We just came through the time when pastors and the other regulars make the usual observations about the “Christmas ‘n’ Easter” crowd. You can usually tell by the gum-chewing and cell phones and unaccustomed “nicer clothes,” along with the impression that they really don’t quite know what to do with the bulletin that was thrust into their hands. The cursory bobbing before sitting down, looking around to see what everyone else is doing, side-ways chatting when others are praying – these are all clues that church might not be the natural habitat for what seems to be a migratory flock that makes its way through twice a year.
I’ve been known to be guilty of threatening to mark them with ashes on their way in, give them a palm branch before they sit down, and wish them a Merry Easter on their way out. It’s easy to fall into that feeling of righteous indignation when strangers are filling up the place, and the regular crowd is reduced to sitting in folding chairs. “Who do they think keeps this place going when they’re not here?” is the thought in many minds. But I’ve finally gotten over that.
You don’t have to read very far in the Gospels before you see that there were crowds hanging around Jesus fairly often. Not all of them were His followers in any sincere or committed sense. In fact, plenty of them were there just because they thought He might do something amazing, or that He might give them some free bread, or that He might knock the Pharisees down a peg or two. They may have been following Him around because it was kind of a “day out,” a little break from otherwise humdrum lives. But whatever the reason, there were thousands of them. And once in a while – maybe not frequently, but once in a while – someone would stick with it. They’d hear something or they’d see something that would change their lives. Let’s face it, to be hearing and seeing the Incarnate Word of God just might have some sort of good effect on at least a few people.
And that’s what I’m thinking about the “Christmas ‘n’ Easter” crowd. There’s some cord, some string however thin, which pulls them. Sure, it may be some nostalgia on their part.
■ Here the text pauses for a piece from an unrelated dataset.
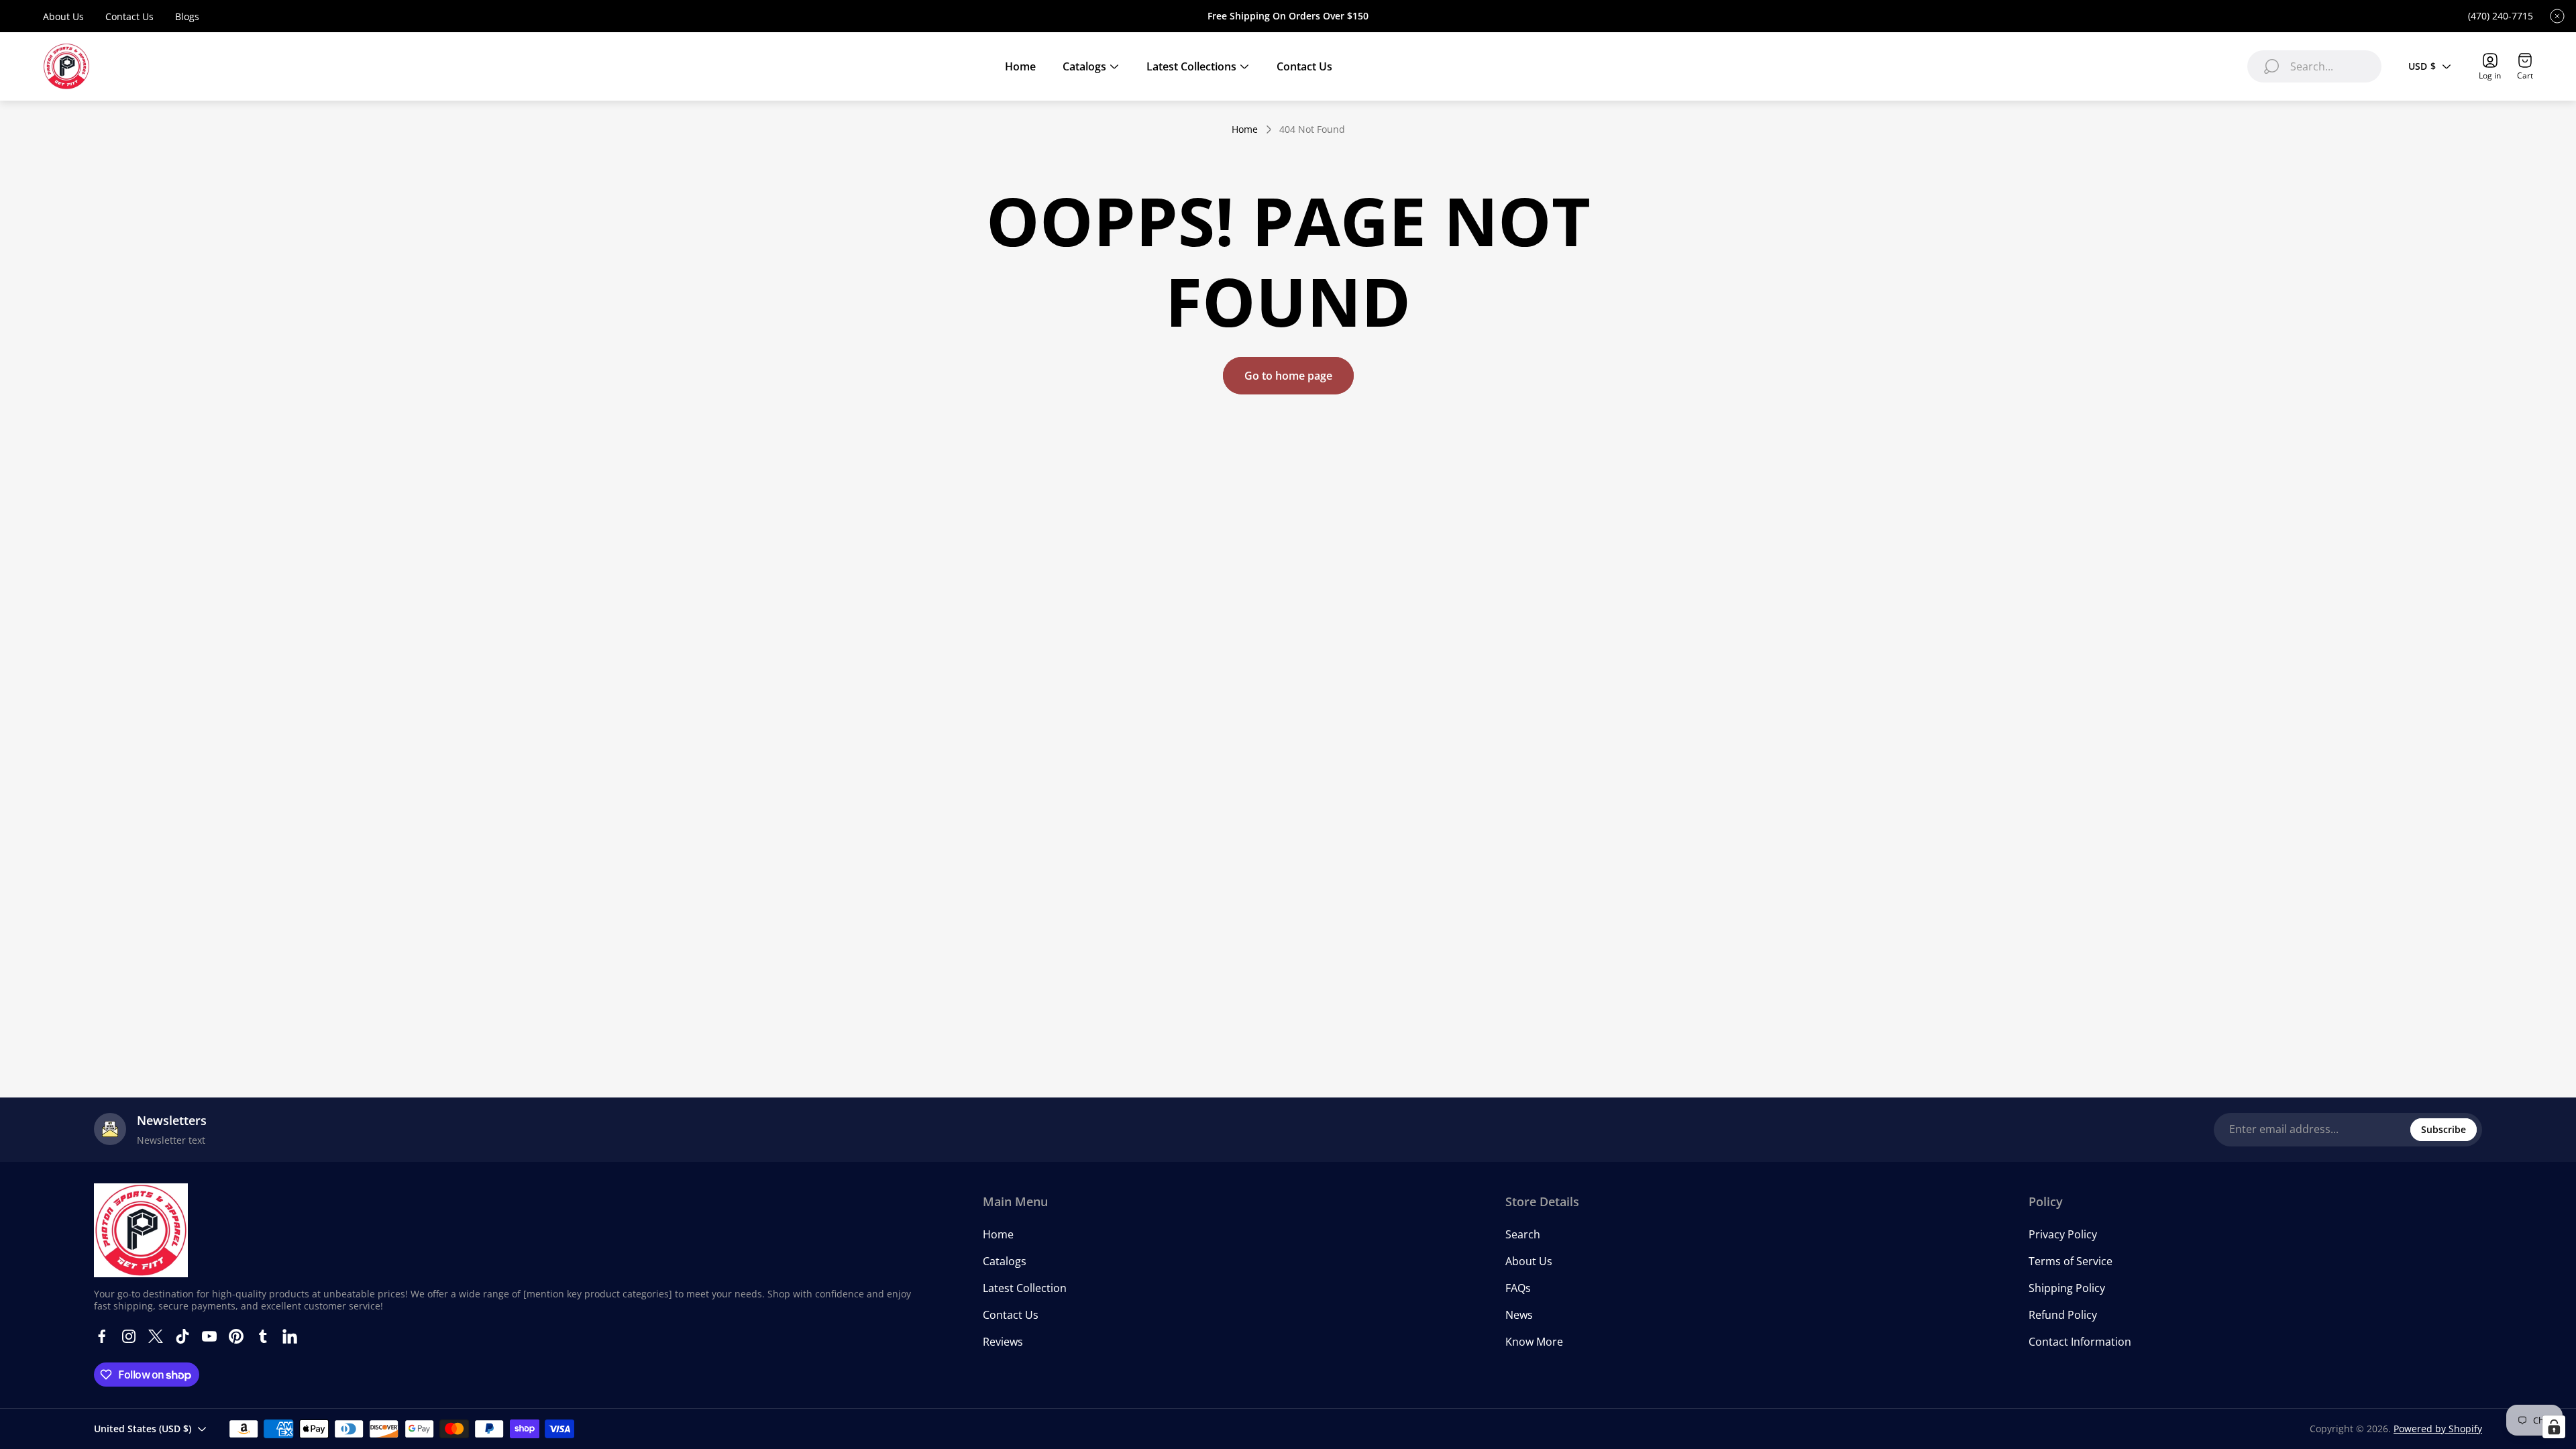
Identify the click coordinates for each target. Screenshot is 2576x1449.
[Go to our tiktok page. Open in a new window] (182, 1336)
Maybe they think it’s “the thing to do,” and they can then put a check-mark next to it on their “to do” list. But maybe – just maybe – their coming is an attempt to fill a void, to satisfy a hunger they can’t define. At least, that’s what I’m thinking. And so it becomes a marvelous opportunity to give them some real spiritual food.
So no more snarky comments like, “Howdy stranger,” or “Gosh, I thought you’d died.” Just the Gospel. Just the rock-solid Catholic faith in an uncompromisingly Catholic setting. That’s what they need. Not watered down, but not hitting them over the head, either. And you know what? Some of them will stick.